- [What is needed]: An exact transcription of every entry is required. Images are not part of it.

- [Given data]:
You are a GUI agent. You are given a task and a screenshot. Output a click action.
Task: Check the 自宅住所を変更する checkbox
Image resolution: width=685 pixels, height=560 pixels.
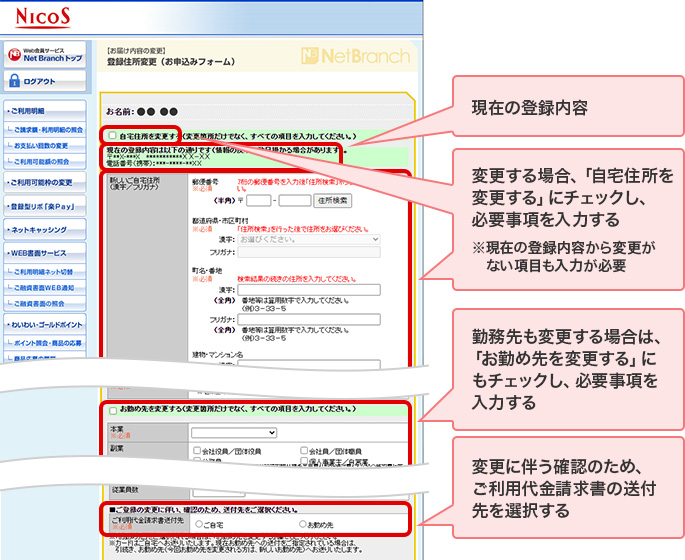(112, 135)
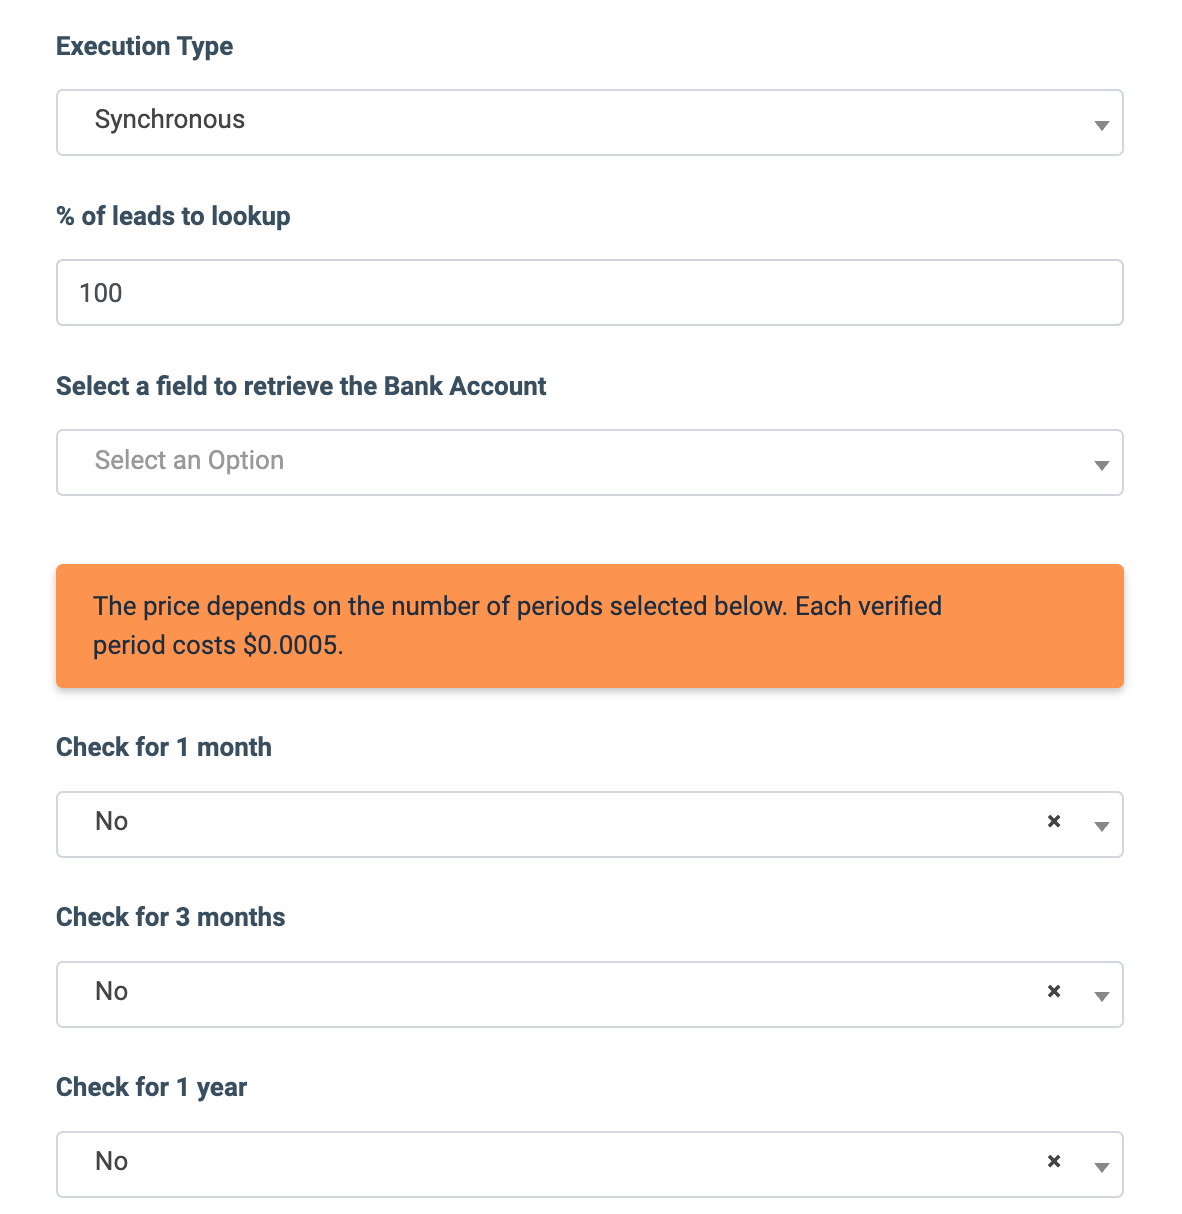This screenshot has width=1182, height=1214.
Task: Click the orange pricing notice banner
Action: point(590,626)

- [Answer to this exercise]:
You are a GUI agent. You are given a task and a screenshot. Output a click action.
Task: Check the 自宅住所を変更する checkbox
Image resolution: width=685 pixels, height=560 pixels.
(112, 135)
This screenshot has width=1182, height=1214.
Task: Click the orange pricing notice banner
Action: point(590,626)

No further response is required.